■ **YOUR TASK**: Every entry here needs to be repeated exactly.

Segment Start: MATERIAL FOR THIS TASK

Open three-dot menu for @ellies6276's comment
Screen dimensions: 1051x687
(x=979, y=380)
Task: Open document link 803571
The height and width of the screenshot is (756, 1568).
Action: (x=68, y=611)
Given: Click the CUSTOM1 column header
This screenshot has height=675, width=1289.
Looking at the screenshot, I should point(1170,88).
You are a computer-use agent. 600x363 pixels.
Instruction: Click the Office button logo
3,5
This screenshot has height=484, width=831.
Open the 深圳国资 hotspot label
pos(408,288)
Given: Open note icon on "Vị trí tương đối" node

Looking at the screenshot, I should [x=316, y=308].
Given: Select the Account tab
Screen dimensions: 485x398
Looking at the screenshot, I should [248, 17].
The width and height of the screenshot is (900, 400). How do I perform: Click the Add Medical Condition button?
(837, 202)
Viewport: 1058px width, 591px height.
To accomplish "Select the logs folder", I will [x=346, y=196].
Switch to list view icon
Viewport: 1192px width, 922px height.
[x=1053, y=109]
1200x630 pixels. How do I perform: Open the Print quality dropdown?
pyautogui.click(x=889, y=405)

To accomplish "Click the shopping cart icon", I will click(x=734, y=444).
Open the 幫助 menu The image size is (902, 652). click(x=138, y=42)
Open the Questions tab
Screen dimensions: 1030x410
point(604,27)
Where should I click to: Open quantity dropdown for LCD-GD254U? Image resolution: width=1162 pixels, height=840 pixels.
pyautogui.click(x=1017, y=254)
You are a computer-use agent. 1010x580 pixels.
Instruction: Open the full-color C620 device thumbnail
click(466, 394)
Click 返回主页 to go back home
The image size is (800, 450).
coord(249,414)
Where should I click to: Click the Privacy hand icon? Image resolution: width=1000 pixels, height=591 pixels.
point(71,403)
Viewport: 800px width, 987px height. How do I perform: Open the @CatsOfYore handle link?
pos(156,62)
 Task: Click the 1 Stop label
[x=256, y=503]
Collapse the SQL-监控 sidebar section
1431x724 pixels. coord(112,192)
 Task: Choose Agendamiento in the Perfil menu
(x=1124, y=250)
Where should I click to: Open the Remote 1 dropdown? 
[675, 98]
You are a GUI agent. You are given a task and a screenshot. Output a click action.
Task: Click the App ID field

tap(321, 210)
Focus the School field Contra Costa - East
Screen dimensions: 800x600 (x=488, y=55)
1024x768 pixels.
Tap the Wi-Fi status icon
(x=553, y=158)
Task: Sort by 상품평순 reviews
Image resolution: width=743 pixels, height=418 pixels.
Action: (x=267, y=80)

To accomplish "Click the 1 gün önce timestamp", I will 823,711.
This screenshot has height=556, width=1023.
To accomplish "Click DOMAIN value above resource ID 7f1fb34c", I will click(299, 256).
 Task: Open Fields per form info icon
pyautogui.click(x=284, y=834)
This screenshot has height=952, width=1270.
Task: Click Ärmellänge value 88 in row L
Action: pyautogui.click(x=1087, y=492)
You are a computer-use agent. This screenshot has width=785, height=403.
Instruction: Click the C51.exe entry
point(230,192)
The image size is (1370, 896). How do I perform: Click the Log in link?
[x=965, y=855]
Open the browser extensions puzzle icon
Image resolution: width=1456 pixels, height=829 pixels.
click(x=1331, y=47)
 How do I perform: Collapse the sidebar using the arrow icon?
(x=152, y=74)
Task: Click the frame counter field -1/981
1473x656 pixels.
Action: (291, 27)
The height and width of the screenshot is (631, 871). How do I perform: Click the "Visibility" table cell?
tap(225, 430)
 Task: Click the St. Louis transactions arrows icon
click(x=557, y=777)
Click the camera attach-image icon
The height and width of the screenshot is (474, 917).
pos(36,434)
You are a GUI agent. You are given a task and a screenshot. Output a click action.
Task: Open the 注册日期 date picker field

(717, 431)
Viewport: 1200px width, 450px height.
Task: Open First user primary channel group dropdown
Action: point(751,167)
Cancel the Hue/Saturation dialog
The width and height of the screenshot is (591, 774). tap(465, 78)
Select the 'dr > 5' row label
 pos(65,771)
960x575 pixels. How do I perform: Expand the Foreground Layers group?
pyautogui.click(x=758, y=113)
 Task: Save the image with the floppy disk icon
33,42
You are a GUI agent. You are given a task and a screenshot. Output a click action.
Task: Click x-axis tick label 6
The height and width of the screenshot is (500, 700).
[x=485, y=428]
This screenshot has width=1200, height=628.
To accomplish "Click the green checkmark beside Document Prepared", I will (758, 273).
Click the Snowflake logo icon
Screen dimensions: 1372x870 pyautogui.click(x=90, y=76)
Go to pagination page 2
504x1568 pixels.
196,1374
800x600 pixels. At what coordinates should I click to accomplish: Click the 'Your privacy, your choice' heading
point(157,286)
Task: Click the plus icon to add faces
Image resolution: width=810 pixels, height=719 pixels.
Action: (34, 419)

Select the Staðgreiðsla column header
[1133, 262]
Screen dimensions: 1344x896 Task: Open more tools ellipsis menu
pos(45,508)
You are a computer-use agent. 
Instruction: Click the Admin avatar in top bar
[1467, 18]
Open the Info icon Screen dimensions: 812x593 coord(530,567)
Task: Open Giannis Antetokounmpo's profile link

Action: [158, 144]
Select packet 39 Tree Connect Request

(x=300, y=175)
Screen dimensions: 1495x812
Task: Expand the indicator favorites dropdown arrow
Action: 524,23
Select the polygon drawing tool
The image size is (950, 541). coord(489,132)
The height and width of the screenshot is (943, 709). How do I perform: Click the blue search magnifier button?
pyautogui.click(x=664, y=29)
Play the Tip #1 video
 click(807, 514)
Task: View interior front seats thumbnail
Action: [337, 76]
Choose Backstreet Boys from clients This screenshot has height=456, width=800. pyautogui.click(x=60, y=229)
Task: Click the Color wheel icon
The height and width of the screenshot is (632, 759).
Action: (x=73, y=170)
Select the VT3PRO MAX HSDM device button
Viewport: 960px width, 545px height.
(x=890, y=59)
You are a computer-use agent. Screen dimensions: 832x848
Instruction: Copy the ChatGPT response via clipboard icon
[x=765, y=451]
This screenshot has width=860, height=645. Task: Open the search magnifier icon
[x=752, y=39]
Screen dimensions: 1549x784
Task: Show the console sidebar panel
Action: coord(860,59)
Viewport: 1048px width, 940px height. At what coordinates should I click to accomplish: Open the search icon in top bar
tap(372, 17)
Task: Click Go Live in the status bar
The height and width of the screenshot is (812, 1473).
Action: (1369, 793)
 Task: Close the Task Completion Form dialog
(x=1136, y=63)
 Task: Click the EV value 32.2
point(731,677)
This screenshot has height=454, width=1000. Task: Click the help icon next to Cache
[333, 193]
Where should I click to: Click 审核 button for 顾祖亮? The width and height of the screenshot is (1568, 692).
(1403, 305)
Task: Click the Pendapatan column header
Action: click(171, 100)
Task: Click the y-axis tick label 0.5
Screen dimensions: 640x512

Segment End: MATERIAL FOR THIS TASK

■ **ANSWER AREA**:
Open three-dot menu for @ellies6276's comment
Screen dimensions: 1051x687
(x=979, y=380)
Task: Open document link 803571
The height and width of the screenshot is (756, 1568).
Action: (x=68, y=611)
Given: Click the CUSTOM1 column header
This screenshot has height=675, width=1289.
Looking at the screenshot, I should point(1170,88).
You are a computer-use agent. 600x363 pixels.
Instruction: Click the Office button logo
3,5
This screenshot has height=484, width=831.
Open the 深圳国资 hotspot label
pos(408,288)
Given: Open note icon on "Vị trí tương đối" node

Looking at the screenshot, I should [x=316, y=308].
Given: Select the Account tab
Screen dimensions: 485x398
Looking at the screenshot, I should [248, 17].
The width and height of the screenshot is (900, 400). How do I perform: Click the Add Medical Condition button?
(837, 202)
Viewport: 1058px width, 591px height.
To accomplish "Select the logs folder", I will [x=346, y=196].
Switch to list view icon
Viewport: 1192px width, 922px height.
[x=1053, y=109]
1200x630 pixels. How do I perform: Open the Print quality dropdown?
pyautogui.click(x=889, y=405)

To accomplish "Click the shopping cart icon", I will click(x=734, y=444).
Open the 幫助 menu The image size is (902, 652). click(x=138, y=42)
Open the Questions tab
Screen dimensions: 1030x410
point(604,27)
Where should I click to: Open quantity dropdown for LCD-GD254U? Image resolution: width=1162 pixels, height=840 pixels.
pyautogui.click(x=1017, y=254)
You are a computer-use agent. 1010x580 pixels.
Instruction: Open the full-color C620 device thumbnail
click(466, 394)
Click 返回主页 to go back home
The image size is (800, 450).
coord(249,414)
Where should I click to: Click the Privacy hand icon? Image resolution: width=1000 pixels, height=591 pixels.
point(71,403)
Viewport: 800px width, 987px height. How do I perform: Open the @CatsOfYore handle link?
pos(156,62)
 Task: Click the 1 Stop label
[x=256, y=503]
Collapse the SQL-监控 sidebar section
1431x724 pixels. coord(112,192)
 Task: Choose Agendamiento in the Perfil menu
(x=1124, y=250)
Where should I click to: Open the Remote 1 dropdown? 
[675, 98]
You are a GUI agent. You are given a task and a screenshot. Output a click action.
Task: Click the App ID field

tap(321, 210)
Focus the School field Contra Costa - East
Screen dimensions: 800x600 (x=488, y=55)
1024x768 pixels.
Tap the Wi-Fi status icon
(x=553, y=158)
Task: Sort by 상품평순 reviews
Image resolution: width=743 pixels, height=418 pixels.
Action: (x=267, y=80)

To accomplish "Click the 1 gün önce timestamp", I will 823,711.
This screenshot has height=556, width=1023.
To accomplish "Click DOMAIN value above resource ID 7f1fb34c", I will click(299, 256).
 Task: Open Fields per form info icon
pyautogui.click(x=284, y=834)
This screenshot has height=952, width=1270.
Task: Click Ärmellänge value 88 in row L
Action: pyautogui.click(x=1087, y=492)
You are a computer-use agent. This screenshot has width=785, height=403.
Instruction: Click the C51.exe entry
point(230,192)
The image size is (1370, 896). How do I perform: Click the Log in link?
[x=965, y=855]
Open the browser extensions puzzle icon
Image resolution: width=1456 pixels, height=829 pixels.
click(x=1331, y=47)
 How do I perform: Collapse the sidebar using the arrow icon?
(x=152, y=74)
Task: Click the frame counter field -1/981
1473x656 pixels.
Action: (291, 27)
The height and width of the screenshot is (631, 871). How do I perform: Click the "Visibility" table cell?
tap(225, 430)
 Task: Click the St. Louis transactions arrows icon
click(x=557, y=777)
Click the camera attach-image icon
The height and width of the screenshot is (474, 917).
pos(36,434)
You are a GUI agent. You are given a task and a screenshot. Output a click action.
Task: Open the 注册日期 date picker field

(717, 431)
Viewport: 1200px width, 450px height.
Task: Open First user primary channel group dropdown
Action: point(751,167)
Cancel the Hue/Saturation dialog
The width and height of the screenshot is (591, 774). tap(465, 78)
Select the 'dr > 5' row label
 pos(65,771)
960x575 pixels. How do I perform: Expand the Foreground Layers group?
pyautogui.click(x=758, y=113)
 Task: Save the image with the floppy disk icon
33,42
You are a GUI agent. You are given a task and a screenshot. Output a click action.
Task: Click x-axis tick label 6
The height and width of the screenshot is (500, 700).
[x=485, y=428]
This screenshot has width=1200, height=628.
To accomplish "Click the green checkmark beside Document Prepared", I will (758, 273).
Click the Snowflake logo icon
Screen dimensions: 1372x870 pyautogui.click(x=90, y=76)
Go to pagination page 2
504x1568 pixels.
196,1374
800x600 pixels. At what coordinates should I click to accomplish: Click the 'Your privacy, your choice' heading
point(157,286)
Task: Click the plus icon to add faces
Image resolution: width=810 pixels, height=719 pixels.
Action: (34, 419)

Select the Staðgreiðsla column header
[1133, 262]
Screen dimensions: 1344x896 Task: Open more tools ellipsis menu
pos(45,508)
You are a computer-use agent. 
Instruction: Click the Admin avatar in top bar
[1467, 18]
Open the Info icon Screen dimensions: 812x593 coord(530,567)
Task: Open Giannis Antetokounmpo's profile link

Action: [158, 144]
Select packet 39 Tree Connect Request

(x=300, y=175)
Screen dimensions: 1495x812
Task: Expand the indicator favorites dropdown arrow
Action: 524,23
Select the polygon drawing tool
The image size is (950, 541). coord(489,132)
The height and width of the screenshot is (943, 709). How do I perform: Click the blue search magnifier button?
pyautogui.click(x=664, y=29)
Play the Tip #1 video
 click(807, 514)
Task: View interior front seats thumbnail
Action: [337, 76]
Choose Backstreet Boys from clients This screenshot has height=456, width=800. pyautogui.click(x=60, y=229)
Task: Click the Color wheel icon
The height and width of the screenshot is (632, 759).
Action: (x=73, y=170)
Select the VT3PRO MAX HSDM device button
Viewport: 960px width, 545px height.
(x=890, y=59)
You are a computer-use agent. Screen dimensions: 832x848
Instruction: Copy the ChatGPT response via clipboard icon
[x=765, y=451]
This screenshot has width=860, height=645. Task: Open the search magnifier icon
[x=752, y=39]
Screen dimensions: 1549x784
Task: Show the console sidebar panel
Action: coord(860,59)
Viewport: 1048px width, 940px height. At what coordinates should I click to accomplish: Open the search icon in top bar
tap(372, 17)
Task: Click Go Live in the status bar
The height and width of the screenshot is (812, 1473).
Action: (1369, 793)
 Task: Close the Task Completion Form dialog
(x=1136, y=63)
 Task: Click the EV value 32.2
point(731,677)
This screenshot has height=454, width=1000. Task: Click the help icon next to Cache
[333, 193]
Where should I click to: Click 审核 button for 顾祖亮? The width and height of the screenshot is (1568, 692).
(1403, 305)
Task: Click the Pendapatan column header
Action: click(171, 100)
Task: Click the y-axis tick label 0.5
Screen dimensions: 640x512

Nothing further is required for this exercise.